▶ [Tasks for this exercise]
a. Reproduce the stretch of the dam modification excerpt from "Is the modification" through "wish to dig in.", word for word.
b. For each statement, answer yes or no based on the dam modification excerpt, and quote the words that decide it.
(i) The code maps the letter "E" to the label "Seismic".
(ii) Every dam with an associated modification date has a valid modification date.
(iii) The combined figure is titled "Reasons for dam modifications".
c. Answer these questions from the dam modification excerpt:
(i) How many dams are there in total?
(ii) What subtitle does the big-dam panel use?
(iii) For which reasons are big dams more frequently modified?

▶ [Document excerpt]
* BEGIN *

Big dams are more frequently modified for structural or seismic reasons (Figure 6.28).

Show the code

dta_for_plot_reasons <- dta_for_plot |>
  filter(!is.na(modified_reason)) |>
  mutate(mod_reason_label = case_match(
    modified_reason,
    "F" ~ "Foundation",
    "H" ~ "Hydraulic",
    "M" ~ "Mechanical",
    "E" ~ "Seismic",
    "S" ~ "Structural",
    "O" ~ "Other",
  )) |>
  count(mod_reason_label, sort = TRUE) |>
  mutate(mod_reason_label = fct_reorder(mod_reason_label, n),
         n_pct = `n` / sum(`n`))

p1 <- dta_for_plot_reasons |>
  ggplot(aes(n, mod_reason_label)) +
  geom_col() +
  geom_text(aes(x = 0.9 * max(n), label = glue("{n} | {percent(n_pct, accuracy = 1)}")),
            hjust = 1,
            size = 3) +
  scale_x_continuous(expand = expansion(mult = c(0.01, 0.04))) +
  # scale_y_continuous(expand = expansion(mult = c(0.01, 0.04))) +
  labs(
    subtitle = "A: All dams",
    x = NULL,
    y = NULL
  )

dta_for_plot_reasons_big <- dta_for_plot |>
  filter(!is.na(modified_reason),
         big_dam) |>
  mutate(mod_reason_label = case_match(
    modified_reason,
    "F" ~ "Foundation",
    "H" ~ "Hydraulic",
    "M" ~ "Mechanical",
    "E" ~ "Seismic",
    "S" ~ "Structural",
    "O" ~ "Other",
  )) |>
  count(mod_reason_label, sort = TRUE) |>
  mutate(mod_reason_label = fct_reorder(mod_reason_label, n),
         n_pct = `n` / sum(`n`))

p2 <- dta_for_plot_reasons_big |>
  ggplot(aes(n, mod_reason_label)) +
  geom_col() +
  geom_text(aes(x = 0.9 * max(n), label = glue("{n} | {percent(n_pct, accuracy = 1)}")),
            hjust = 1,
            size = 3) +
  scale_x_continuous(expand = expansion(mult = c(0.01, 0.04))) +
  # scale_y_continuous(expand = expansion(mult = c(0.01, 0.04))) +
  labs(
    subtitle = "B: Big dams",
    x = NULL,
    y = NULL
  )

p1 + p2 +
  plot_annotation(
    title = "Reasons for dam modifications",
    caption = my_caption
  )

Figure 6.28: Reasons for dam modification

Is the modification data complete? Unlikely, especially in earlier years and for smaller dams. Beyond that intuition, I cannot assess what proportion of modifications might be missing. Of the 86,351 dams, 6,514 have associated modification dates. 5,436 have valid modification dates.

6.7 State-level information

Below is state-level information, in case you wish to dig in.

* END *

▶ [Collected material]
* BEGIN *

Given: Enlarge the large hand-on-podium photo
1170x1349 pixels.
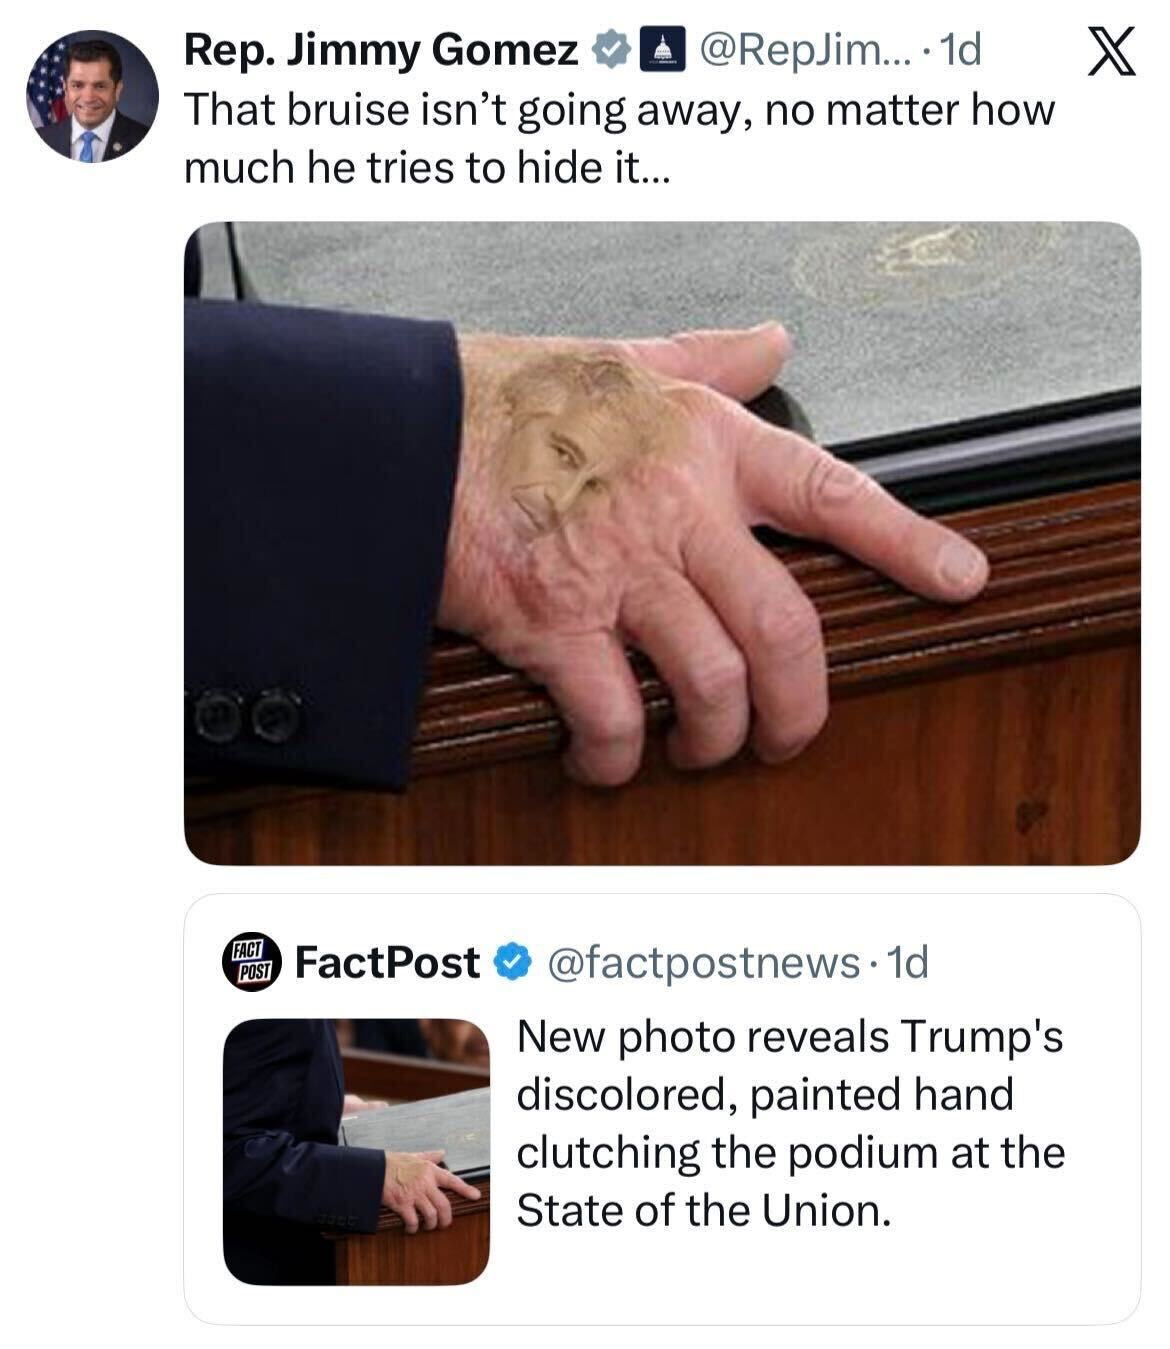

* END *

▶ [Responses]
a.
Is the modification data complete? Unlikely, especially in earlier years and for smaller dams. Beyond that intuition, I cannot assess what proportion of modifications might be missing. Of the 86,351 dams, 6,514 have associated modification dates. 5,436 have valid modification dates.

6.7 State-level information

Below is state-level information, in case you wish to dig in.

b.
(i) Yes: "E" ~ "Seismic"
(ii) No: "6,514 have associated modification dates. 5,436 have valid modification dates."
(iii) Yes: title = "Reasons for dam modifications"

c.
(i) 86,351
(ii) "B: Big dams"
(iii) Structural or seismic reasons